Judas died how?"And he cast down the pieces of silver into the temple and departed, and went out and hanged himself." (Matt. 27:5)
or was it:....
"And falling headlong, he burst asunder in the midst, and all of his bowels gushed out." (Acts 1:18)
Did those with Saul/Paul at his conversion hear a voice?ACTS 9:7 And the men which journeyed with him stood speechless, hearing a voice, but seeing no man.
ACT 22:9 And they that were with me saw indeed the light, and were afraid; but they heard not the voice of him that spake to me
Then there are the problems which surface when we use what science has discovered to test the biblical accounts. Is there literal truth intended when in the psalms we read of the four corners of the Earth and the pillars on which the world (and the heavens) are supported. When we read in two places both Job and Jesus were separately taken to high places from whence they could see the whole world surely we now know that the other side of the world would not be visible unless the world were flat. When we read of Jesus stating that no-one knows from whence the winds come and whence they go that was probably true for his day but in this day of satellite assisted meteorology we might question if these are omniscient eternal truths. Similarly a world in which God's punishment can come in the form of disease caused by evil spirits may well have been the only way of understanding disease in a prescientific age but there seems rather better understanding today in the form of microbiology with its insights about viruses, bacteria and genetics. If the stars were conveniently small and close as was the picture for the contemporary Jews of the first century AD a wandering star stopping on top of the place of Jesus birth may well have seemed plausible - but when stars, at light year distances, appear to be directly over different places many miles distant we might wonder if prescientific understandings might need re-evaluation.

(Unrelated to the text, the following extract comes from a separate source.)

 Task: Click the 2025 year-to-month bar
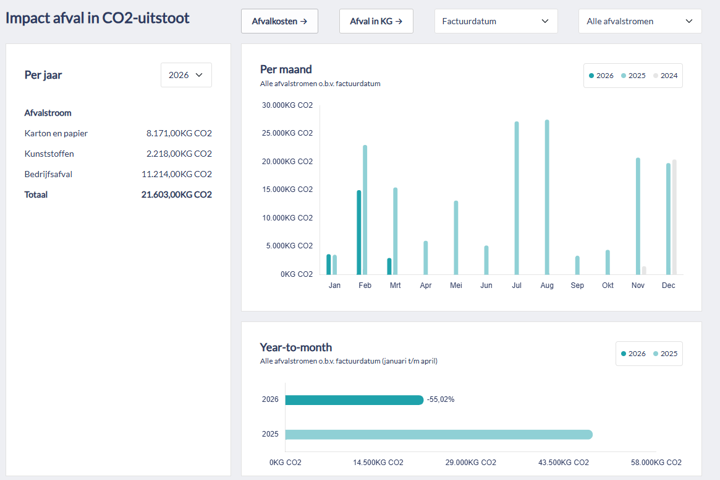tap(438, 435)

To return to the point I made at the outset. It is true there are so many examples of errors and oddities in the Bible there is reason to move away from a stand that every word is somehow inerrant. However the total collection contains so much of value in the way it records a growing understanding of desirable values that it deserves our admiration. Yes there may be contradictions, but the incomparable stories and teachings of Jesus about such essentials as loving ones neighbour, even if like the Samaritan the neighbours have inconvenient beliefs, still stand as unrealised ideals for today. Similarly we can hardly learn the path trodden by our forebears without knowing the flawed but fascinating accounts of the struggles of the early Jewish leaders and first Christians and for that matter, the sheer humanity of the great leaders of the past. Surely these are all essential parts of our history and little can be understood of Christianity without placing the Bible at the centre of our study and worship.